Key value for chemical safety assessment

Genetic toxicity in vitro

Description of key information

Five in vitro relevant studies were availables to evaluate the potential mutagenic effect of the substance. Two Ames tests showed no mutagenic effect on gene mutation in bacteria in presence/absence of metabolic activation system. Two Mouse Lymphoma Assay in cell line L5178Y were performed to assess mutagenic potential on Mammalian cells. In one study, the substance induced mutagenic effect for Thymidine kinase locus in presence of metabolic activation system. In the second study, the substance did not showed mutagenic effect for HPRT locus with/without metabolic activation. The Micronucleus Assay on Human lyphocytes did not show any genotoxic effect with/without effect.

Endpoint conclusion
Endpoint conclusion:
no adverse effect observed (negative)

Genetic toxicity in vivo

Description of key information

Two in vivo relevant studies were available to assess clastogenic/mutagenic effect of substance. In micronucleus test, the substance did not produce cytogenic damage leading to micronucleus formation in the bone marrow of rats treated orally up to 2000 mg/kg, the assay limit dose. Bone marrow toxicity was not demonstrated, but clinical signs of toxicity indicate systemic exposure. In the second experiment, rats were treated orally for an UDS test on hepatocytes.

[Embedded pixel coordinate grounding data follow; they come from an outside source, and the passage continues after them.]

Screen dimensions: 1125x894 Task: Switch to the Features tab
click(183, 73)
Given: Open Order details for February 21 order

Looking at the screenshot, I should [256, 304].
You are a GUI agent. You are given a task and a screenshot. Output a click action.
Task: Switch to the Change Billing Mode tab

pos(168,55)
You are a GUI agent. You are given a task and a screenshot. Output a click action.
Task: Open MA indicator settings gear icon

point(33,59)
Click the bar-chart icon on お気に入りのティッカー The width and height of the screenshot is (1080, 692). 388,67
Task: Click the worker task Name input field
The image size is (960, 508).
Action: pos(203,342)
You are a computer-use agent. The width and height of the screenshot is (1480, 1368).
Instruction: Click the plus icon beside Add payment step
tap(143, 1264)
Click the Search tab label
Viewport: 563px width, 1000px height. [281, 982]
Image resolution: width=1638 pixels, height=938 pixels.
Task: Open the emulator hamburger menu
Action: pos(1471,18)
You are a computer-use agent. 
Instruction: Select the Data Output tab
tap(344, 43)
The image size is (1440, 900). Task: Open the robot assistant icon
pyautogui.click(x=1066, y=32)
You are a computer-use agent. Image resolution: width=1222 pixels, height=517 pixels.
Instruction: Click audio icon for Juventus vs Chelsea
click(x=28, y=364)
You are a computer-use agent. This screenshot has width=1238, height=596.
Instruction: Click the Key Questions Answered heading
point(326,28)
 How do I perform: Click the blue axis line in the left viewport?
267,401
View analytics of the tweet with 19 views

There was no DNA damage leading to unscheduled DNA synthesis in hepatocytes derived from rats treated orally with 1-phenyl-3-methyl-5-pyrazolone up to the maximum tolerated dose of 1000 mg/kg. There was an indication of cytotoxic effect in the liver after exposure to the test substance.

Endpoint conclusion
Endpoint conclusion:
no adverse effect observed (negative)

Additional information

Justification for classification or non-classification

Phenyl methyl pyrazolone did not induce gene mutations in bacteria. It was also not mutagenic in an in vitro gene mutation test with mammalian cells (hprt locus). A mutagenic response was observed in the Mouse Lymphoma assay (tk locus) but only in the presence of S9. In an in vitro micronucleus assay no genotoxic effect (structural and/or numerical chromosomal aberrations) was observed. In an in vivo bone marrow micronucleus assay in mice and in an in vivo UDS assay in rats, negative results were observed. The results of the tests performed indicate that phenyl methyl pyrazolone itself is not mutagenic in vivo.